На липах и вправду разворачивались молодые листочки. "Зачем?" - думала Ханна. Она пнула камешек, а потом вдруг увидела двух немецких солдат, шагавших навстречу. Казалось, все замерло вокруг - все, кроме камушка, весело прыгавшего прямо к черному немецкому сапогу. Внутри ее все похолодело, белье вмиг пропиталось липким потом, но, увлеченные беседой, солдаты не заметили ни камушка, ни даже Ханну; не ступили ни шагу в сторону, чтобы ее пропустить. Ханна едва успела спрыгнуть с тротуара и подвернула лодыжку.

Большие события происходят. Важнее, чем Пасха. За дрожащим пламенем пасхальной свечи - перемены. Перемены! А Хильда рассуждает, будто сейчас век прабабки Этти.

А вот отец не таков! Он видит. Может, поэтому он так мягок к дочери. Он, конечно, расстраивался, узнав о невыученных уроках, однако к субботнему вечеру все забывал. Оставляя болтливого Тоби дома, он брал ее на долгие прогулки вдоль каналов Речного квартала, покупал ей по пути соленые огурцы из бочки на углу Врейхейдслан и Вехстрат, заходил с ней к мороженщику, водил на воскресные концерты и в музей живописи. На прогулках он спрашивал о школе, о друзьях и уроках. Как-то она даже попыталась рассказать ему про Марию, да только не смогла найти нужных слов. Всякий раз после прогулок отец казался таким уставшим, еле сбрасывал с ног ботинки, а однажды Ханна услышала, как он сказал матери: "Похоже, уже есть маленький прогресс".
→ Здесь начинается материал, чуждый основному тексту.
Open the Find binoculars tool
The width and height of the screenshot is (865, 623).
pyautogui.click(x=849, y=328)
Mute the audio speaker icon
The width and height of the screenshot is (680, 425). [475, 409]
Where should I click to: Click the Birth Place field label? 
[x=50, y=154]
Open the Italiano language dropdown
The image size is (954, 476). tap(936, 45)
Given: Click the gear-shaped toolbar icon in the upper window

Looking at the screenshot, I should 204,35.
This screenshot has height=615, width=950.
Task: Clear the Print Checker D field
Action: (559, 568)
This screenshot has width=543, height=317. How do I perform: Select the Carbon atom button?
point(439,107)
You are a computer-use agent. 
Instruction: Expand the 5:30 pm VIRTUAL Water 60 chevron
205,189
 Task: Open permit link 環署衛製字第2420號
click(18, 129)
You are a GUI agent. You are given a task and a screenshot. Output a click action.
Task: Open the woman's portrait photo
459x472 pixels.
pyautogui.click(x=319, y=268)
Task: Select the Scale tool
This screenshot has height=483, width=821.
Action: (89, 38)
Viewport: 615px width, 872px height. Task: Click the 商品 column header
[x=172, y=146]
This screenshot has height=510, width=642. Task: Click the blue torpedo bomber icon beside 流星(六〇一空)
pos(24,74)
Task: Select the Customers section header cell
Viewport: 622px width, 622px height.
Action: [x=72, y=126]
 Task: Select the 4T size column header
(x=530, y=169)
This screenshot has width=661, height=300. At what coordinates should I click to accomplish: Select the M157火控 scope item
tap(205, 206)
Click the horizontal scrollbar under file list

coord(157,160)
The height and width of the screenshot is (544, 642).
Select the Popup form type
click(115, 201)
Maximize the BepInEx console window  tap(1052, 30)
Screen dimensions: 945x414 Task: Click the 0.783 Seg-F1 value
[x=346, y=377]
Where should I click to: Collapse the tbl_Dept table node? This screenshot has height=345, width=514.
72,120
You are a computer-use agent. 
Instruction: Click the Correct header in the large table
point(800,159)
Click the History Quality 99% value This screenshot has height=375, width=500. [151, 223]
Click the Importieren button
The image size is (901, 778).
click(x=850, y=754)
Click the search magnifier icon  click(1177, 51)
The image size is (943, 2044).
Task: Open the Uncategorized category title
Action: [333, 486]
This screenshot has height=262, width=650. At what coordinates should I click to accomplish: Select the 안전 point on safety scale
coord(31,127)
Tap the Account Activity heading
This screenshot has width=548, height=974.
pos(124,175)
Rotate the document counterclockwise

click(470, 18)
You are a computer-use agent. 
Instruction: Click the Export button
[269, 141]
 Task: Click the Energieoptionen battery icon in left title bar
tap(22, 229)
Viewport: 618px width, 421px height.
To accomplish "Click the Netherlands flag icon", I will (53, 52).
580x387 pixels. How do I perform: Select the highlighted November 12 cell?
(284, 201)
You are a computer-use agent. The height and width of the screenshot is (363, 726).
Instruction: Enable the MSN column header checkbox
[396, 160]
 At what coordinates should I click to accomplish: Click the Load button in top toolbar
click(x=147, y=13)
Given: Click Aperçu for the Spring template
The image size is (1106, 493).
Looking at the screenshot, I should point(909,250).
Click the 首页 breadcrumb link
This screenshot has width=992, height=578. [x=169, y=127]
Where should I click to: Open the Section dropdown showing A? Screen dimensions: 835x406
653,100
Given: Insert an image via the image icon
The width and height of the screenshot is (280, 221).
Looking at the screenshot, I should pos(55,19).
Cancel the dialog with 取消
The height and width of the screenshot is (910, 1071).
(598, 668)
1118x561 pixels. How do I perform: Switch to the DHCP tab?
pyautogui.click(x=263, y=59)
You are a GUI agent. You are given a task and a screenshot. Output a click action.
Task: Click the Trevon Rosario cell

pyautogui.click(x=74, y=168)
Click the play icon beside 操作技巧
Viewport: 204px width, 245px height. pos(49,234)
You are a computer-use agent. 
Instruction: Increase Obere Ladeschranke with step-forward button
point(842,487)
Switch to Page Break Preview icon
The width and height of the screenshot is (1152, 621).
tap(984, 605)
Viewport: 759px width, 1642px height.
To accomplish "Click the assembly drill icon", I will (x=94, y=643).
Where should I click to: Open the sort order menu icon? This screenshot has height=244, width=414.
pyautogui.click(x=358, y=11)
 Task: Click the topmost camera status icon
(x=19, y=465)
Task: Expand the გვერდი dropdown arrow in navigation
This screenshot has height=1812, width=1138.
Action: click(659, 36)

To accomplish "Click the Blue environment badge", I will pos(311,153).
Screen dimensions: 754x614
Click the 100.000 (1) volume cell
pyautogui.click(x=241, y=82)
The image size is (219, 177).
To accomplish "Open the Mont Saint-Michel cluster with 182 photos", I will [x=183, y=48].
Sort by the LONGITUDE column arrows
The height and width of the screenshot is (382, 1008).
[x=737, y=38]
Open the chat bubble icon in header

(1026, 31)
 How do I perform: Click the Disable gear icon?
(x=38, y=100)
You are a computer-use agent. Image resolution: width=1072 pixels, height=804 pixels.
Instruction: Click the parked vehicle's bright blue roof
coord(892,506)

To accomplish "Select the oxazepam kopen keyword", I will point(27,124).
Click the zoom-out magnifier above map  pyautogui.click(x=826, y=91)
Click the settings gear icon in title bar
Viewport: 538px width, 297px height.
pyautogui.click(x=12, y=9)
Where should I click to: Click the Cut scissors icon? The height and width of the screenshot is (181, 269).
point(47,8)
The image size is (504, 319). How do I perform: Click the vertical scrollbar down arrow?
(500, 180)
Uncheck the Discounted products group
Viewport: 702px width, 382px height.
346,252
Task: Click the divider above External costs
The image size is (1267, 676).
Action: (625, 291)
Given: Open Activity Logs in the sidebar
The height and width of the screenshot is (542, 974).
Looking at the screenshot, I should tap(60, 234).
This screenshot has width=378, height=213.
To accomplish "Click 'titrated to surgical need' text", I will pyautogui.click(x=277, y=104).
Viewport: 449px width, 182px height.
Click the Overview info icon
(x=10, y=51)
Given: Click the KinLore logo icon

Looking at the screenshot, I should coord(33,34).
Ханна вдруг поняла, за что любит девочку на картине. За ее тишину. Картины, конечно, не разговаривают, и все же Ханна чувствовала, что та девочка в комнате по природе своей была тихоней, совсем как она сама. Это не значило, что девочка ничего не хотела, в чем Ханну обвиняла мать. Только по ее лицу было видно - она хочет чего-то столь сокровенного и недоступного, что боится произнести свое желание вслух, однако постоянно думает о нем, как вот здесь, у окна. И она не только хочет - она готова на отчаянные, безумные поступки. Во имя любви. О да, да, да…

Ханна не спешила с поручениями: пока можно было не спешить домой. Перед магазинами выстроились очереди, хотя на прилавках лежало еще меньше, чем на прошлой неделе. Пройдя по четырем магазинам, Ханна вернулась на бульвар.

…И увидела еще одну семью с желтыми звездами на одежде и чемоданами в руках. Их вели вниз по Схельдестрат.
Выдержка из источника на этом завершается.